» Work request:
Find where "The image size is (868, 376)." occurs in the data below, and retype that line and every later line exactly.

» Data records:
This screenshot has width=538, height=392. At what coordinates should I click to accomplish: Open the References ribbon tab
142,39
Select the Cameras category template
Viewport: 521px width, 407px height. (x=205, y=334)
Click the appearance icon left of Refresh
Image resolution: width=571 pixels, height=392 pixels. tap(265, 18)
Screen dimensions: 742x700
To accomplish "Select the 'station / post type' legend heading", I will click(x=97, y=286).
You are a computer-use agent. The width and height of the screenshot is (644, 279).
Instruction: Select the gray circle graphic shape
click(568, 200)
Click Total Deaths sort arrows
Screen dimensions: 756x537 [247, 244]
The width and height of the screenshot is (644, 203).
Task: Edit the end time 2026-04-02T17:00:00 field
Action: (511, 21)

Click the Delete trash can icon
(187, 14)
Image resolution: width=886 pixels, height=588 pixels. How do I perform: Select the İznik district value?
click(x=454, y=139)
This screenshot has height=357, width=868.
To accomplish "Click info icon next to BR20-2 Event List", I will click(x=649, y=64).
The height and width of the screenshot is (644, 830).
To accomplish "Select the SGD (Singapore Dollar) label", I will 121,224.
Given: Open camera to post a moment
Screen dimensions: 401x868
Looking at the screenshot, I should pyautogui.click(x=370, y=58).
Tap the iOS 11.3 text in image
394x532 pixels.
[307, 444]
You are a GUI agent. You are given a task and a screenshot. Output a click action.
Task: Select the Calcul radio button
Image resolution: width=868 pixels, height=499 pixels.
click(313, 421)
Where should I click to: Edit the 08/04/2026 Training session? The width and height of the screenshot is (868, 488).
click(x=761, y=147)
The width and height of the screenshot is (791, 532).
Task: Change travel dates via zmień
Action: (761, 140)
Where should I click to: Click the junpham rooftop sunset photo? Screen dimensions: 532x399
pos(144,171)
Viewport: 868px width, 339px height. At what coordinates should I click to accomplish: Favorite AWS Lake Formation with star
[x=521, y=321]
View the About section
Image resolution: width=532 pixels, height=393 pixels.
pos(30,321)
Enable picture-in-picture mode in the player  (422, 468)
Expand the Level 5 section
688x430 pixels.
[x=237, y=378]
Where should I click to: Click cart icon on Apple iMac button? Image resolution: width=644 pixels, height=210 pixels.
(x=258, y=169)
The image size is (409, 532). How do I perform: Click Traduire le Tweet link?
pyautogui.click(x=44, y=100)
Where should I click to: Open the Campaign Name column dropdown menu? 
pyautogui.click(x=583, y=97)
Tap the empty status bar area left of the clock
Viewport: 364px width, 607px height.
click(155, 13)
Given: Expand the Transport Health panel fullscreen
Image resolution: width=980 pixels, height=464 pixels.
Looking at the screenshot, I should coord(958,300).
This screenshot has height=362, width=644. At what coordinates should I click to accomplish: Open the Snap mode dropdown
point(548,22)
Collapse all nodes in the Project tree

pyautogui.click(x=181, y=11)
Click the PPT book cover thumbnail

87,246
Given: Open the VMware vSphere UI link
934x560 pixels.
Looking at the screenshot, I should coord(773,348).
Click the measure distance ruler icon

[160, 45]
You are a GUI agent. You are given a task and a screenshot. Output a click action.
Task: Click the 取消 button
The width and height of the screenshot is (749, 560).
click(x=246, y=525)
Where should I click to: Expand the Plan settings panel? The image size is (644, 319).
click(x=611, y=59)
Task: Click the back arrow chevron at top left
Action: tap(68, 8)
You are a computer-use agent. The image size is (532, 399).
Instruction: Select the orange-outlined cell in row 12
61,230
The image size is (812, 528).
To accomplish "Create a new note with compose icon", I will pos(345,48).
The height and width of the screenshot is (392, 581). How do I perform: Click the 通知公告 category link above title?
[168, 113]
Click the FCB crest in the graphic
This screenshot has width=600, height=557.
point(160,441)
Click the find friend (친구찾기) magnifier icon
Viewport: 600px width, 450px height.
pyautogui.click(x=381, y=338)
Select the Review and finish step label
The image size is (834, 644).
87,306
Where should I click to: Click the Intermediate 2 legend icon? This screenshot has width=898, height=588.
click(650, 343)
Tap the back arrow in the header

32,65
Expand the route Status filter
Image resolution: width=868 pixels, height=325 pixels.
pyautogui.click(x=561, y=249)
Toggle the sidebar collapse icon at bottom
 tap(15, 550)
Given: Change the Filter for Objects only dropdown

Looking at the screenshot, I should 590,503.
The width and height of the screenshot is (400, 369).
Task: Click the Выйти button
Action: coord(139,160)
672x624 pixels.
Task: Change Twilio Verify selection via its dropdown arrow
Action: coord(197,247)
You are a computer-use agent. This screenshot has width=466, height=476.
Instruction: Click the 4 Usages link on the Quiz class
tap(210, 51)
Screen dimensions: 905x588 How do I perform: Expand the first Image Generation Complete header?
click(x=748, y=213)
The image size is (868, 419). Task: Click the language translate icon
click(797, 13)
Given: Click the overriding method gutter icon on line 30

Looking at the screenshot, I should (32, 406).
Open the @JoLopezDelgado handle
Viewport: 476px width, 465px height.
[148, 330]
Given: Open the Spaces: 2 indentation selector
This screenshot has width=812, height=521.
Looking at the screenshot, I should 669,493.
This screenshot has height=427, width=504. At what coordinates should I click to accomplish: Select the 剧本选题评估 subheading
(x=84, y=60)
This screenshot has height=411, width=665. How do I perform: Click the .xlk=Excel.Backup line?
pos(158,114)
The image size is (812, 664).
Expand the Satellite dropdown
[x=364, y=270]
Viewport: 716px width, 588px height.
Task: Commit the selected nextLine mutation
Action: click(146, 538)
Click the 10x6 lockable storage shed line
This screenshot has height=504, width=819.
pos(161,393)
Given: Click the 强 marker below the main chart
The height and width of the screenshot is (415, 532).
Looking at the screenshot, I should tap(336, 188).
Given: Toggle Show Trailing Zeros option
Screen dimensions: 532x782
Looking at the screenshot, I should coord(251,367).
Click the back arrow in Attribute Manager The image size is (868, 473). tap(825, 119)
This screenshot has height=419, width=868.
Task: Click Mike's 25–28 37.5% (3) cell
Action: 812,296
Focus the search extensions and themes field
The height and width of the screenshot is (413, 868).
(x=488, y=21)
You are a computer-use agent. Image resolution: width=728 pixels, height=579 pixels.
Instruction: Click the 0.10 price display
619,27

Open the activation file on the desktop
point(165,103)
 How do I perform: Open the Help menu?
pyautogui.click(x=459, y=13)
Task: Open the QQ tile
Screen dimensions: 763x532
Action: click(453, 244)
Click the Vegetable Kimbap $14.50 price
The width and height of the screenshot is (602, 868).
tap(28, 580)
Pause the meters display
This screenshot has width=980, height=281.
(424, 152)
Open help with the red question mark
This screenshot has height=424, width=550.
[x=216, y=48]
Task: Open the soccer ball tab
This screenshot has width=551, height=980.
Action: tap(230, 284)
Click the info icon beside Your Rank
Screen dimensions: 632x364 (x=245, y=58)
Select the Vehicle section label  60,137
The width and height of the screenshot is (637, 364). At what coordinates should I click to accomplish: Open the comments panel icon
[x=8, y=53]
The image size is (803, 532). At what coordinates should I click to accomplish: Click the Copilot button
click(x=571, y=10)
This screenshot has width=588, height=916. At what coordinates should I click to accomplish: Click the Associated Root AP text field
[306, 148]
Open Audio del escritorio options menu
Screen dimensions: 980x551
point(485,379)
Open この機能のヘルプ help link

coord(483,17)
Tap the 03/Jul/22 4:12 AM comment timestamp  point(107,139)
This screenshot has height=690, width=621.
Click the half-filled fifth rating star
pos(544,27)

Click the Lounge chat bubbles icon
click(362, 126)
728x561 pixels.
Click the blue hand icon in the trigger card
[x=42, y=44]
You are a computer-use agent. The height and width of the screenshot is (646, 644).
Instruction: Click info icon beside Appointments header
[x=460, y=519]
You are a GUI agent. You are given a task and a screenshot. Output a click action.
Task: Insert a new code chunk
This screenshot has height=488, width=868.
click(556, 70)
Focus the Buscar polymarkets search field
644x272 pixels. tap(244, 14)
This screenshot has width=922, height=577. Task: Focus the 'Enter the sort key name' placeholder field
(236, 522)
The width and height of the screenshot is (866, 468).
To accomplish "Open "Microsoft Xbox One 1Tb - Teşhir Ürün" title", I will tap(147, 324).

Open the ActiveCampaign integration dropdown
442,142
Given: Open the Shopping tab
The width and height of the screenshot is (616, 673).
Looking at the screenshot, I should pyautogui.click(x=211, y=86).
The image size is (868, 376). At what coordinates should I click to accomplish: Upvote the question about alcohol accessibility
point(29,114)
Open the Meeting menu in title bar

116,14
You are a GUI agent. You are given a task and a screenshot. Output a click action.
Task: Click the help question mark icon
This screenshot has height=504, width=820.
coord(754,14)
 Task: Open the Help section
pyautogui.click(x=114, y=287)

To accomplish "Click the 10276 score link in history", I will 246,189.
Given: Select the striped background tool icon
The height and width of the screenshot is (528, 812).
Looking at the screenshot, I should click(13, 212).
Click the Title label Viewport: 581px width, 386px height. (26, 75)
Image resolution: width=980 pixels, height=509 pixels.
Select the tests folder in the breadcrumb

» Solution to this problem:
The image size is (868, 376). At what coordinates should I click to accomplish: Upvote the question about alcohol accessibility
point(29,114)
Open the Meeting menu in title bar

116,14
You are a GUI agent. You are given a task and a screenshot. Output a click action.
Task: Click the help question mark icon
This screenshot has height=504, width=820.
coord(754,14)
 Task: Open the Help section
pyautogui.click(x=114, y=287)

To accomplish "Click the 10276 score link in history", I will 246,189.
Given: Select the striped background tool icon
The height and width of the screenshot is (528, 812).
Looking at the screenshot, I should click(13, 212).
Click the Title label Viewport: 581px width, 386px height. (26, 75)
Image resolution: width=980 pixels, height=509 pixels.
Select the tests folder in the breadcrumb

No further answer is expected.